(Collected data entries)
================

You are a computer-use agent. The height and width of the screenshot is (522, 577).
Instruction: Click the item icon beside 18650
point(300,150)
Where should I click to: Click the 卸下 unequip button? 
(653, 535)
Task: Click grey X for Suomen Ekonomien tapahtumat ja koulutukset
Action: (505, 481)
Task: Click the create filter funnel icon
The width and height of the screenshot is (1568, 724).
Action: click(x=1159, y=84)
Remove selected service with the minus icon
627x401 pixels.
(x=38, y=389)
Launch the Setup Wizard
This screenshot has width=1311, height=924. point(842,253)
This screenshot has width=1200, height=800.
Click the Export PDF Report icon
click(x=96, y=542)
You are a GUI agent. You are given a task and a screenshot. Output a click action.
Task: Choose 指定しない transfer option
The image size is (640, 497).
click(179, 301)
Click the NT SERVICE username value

================

(Directions)
Tally the lines of the records above that contain the word "agent". Give only the total.

(Answer to this task)
2